Ukrainian officials have not claimed responsibility for the drone attacks, according to The New York Times (NYT), but Ukrainian presidential adviser Mykhailo Podolyak said what comes around goes around.
“The Earth is round – discovery made by Galileo. Astronomy was not studied in Kremlin, giving preference to court astrologers,” Podolyak tweeted. “If it was, they would know: If something is launched into other countries’ airspace, sooner or later unknown flying objects will return to departure point.”
The Dyagilevo airfield in Ryazan Region and the Engels airfield in Saratov Region were targeted on Monday. On Tuesday, a drone attack occurred 80 miles from the Ukrainian border near a Russian air base in the Kursk region.
If it turns out that Ukraine’s forces were behind the most recent attack, it would be another sign that Kyiv wants to bring the war closer to Moscow and President Vladimir Putin, according to NYT.
After the drone attacks on Monday, Russia fired missiles at Ukraine. This cut power to half of Kyiv’s capital city and worsened rolling power outages throughout the country. At least 10 rockets were aimed at Kyiv on Monday, NYT reported.

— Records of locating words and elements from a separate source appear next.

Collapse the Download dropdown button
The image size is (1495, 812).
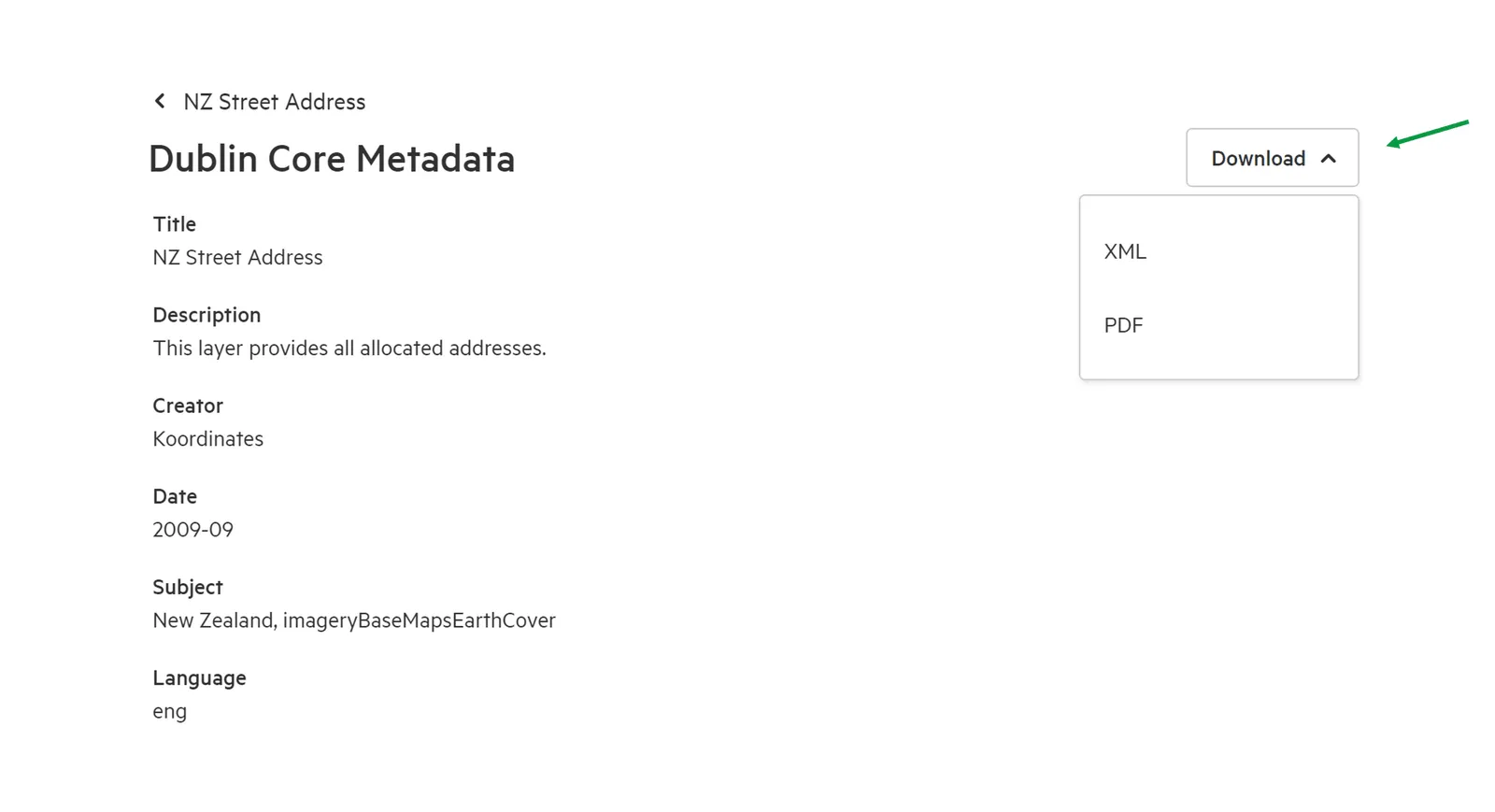(1272, 158)
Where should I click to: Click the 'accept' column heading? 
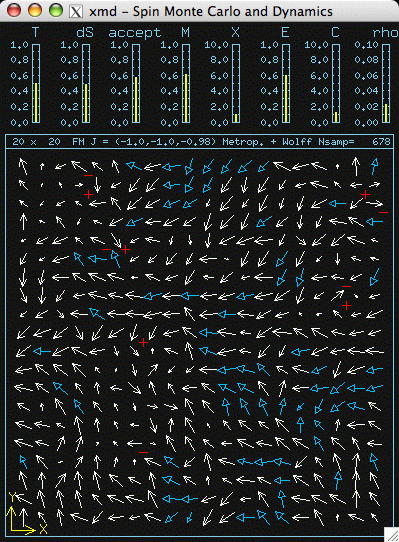coord(135,33)
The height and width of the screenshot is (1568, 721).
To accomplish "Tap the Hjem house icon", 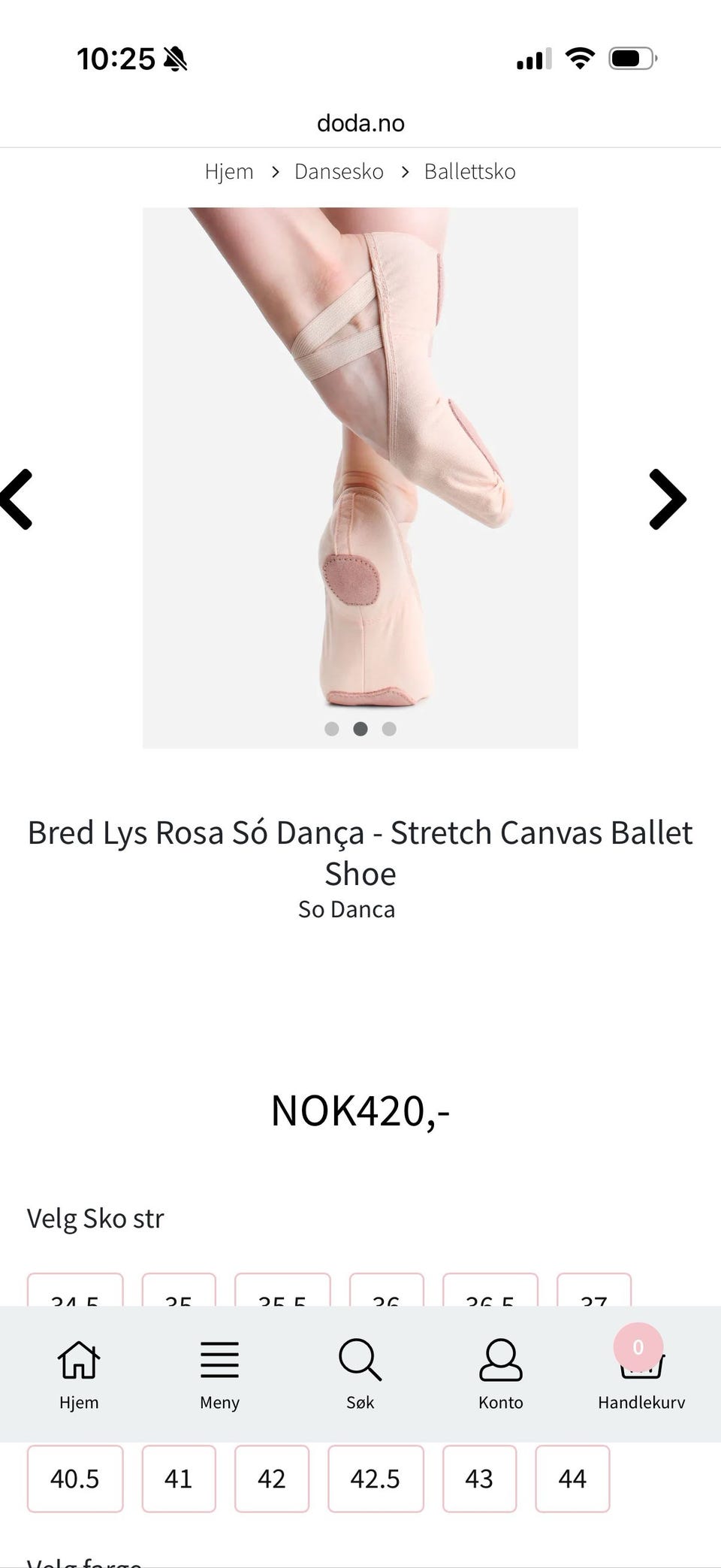I will point(79,1361).
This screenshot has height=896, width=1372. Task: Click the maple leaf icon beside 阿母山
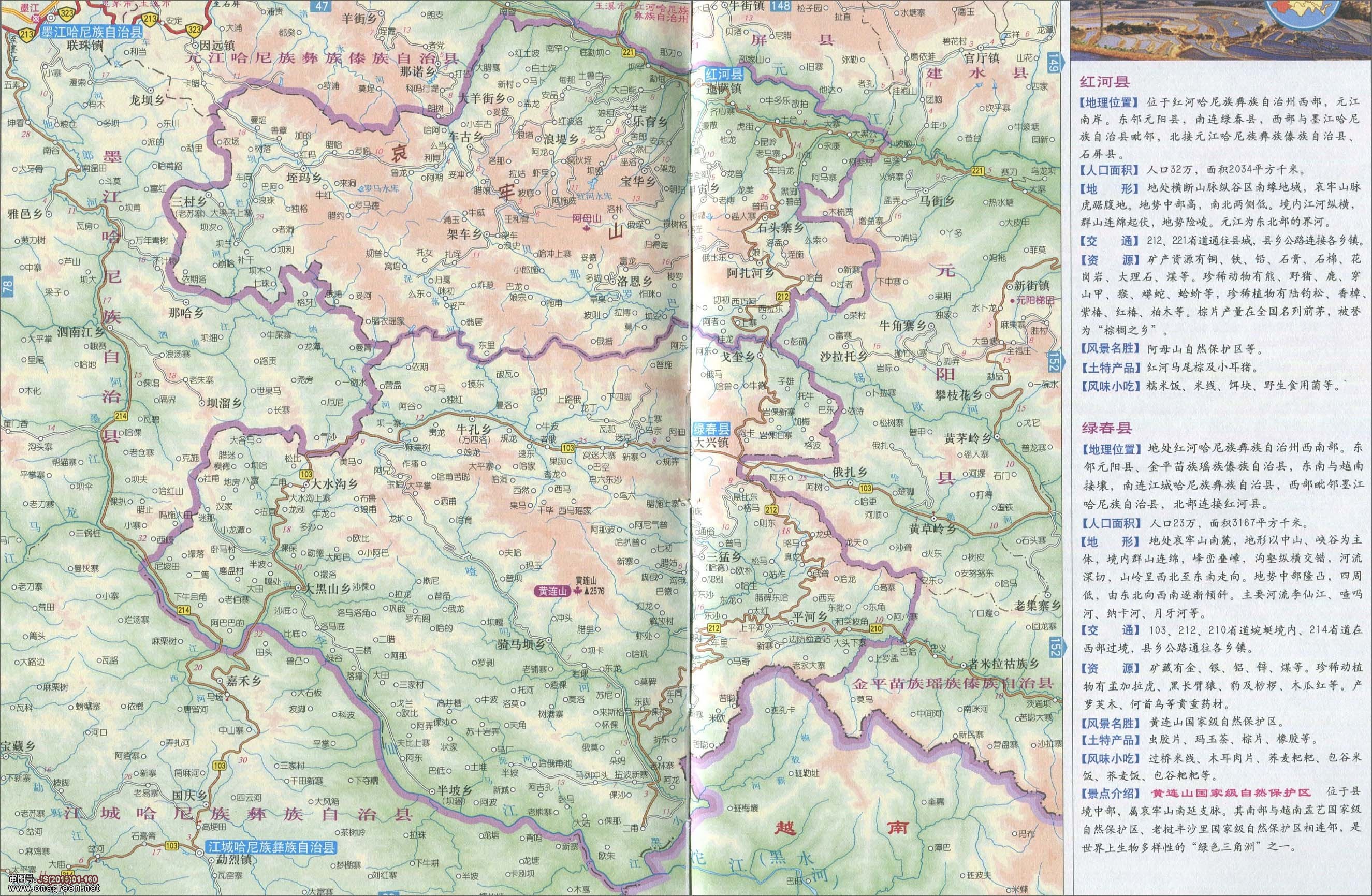(588, 229)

“Unfortunately, there are victims,” Ukrainian President Volodymyr Zelenskyy said. “As of this time, there are four people killed by Russian strikes today. My condolences to families and friends.”
Retired Australian Army officer Mick Ryan suggested that the strikes inside Russia were symbolic, as Dyagilevo is roughly 100 miles from the Russian capital. Ryan said the shelling delivered a mental blow to Russian citizens who thought they were insulated from the effects of the invasion of Ukraine.
Even though the Ukrainian drones probably did not do much physical damage, they are likely a morale booster for the Ukrainians as the ground war slows down for the winter and Russia allegedly continues attacking energy infrastructure from the air.
U.S. Secretary of State Antony Blinken recently predicted that the 10-month-long conflict in Ukraine “will end almost certainly with diplomacy,” but he added that a ceasefire that freezes the current battle lines would be “a phony peace.”
Blinken called instead for “a just and durable peace.”
Kremlin spokesman Dmitry Peskov responded, “That the outcome should be ‘a just and durable peace’ — one can agree with this. But as for the prospects for some kind of negotiations, we don’t see them at the moment; we have repeatedly said so.”
Since Russia invaded Ukraine nine months ago, Putin and U.S. President Joe Biden have not talked, according to Reuters.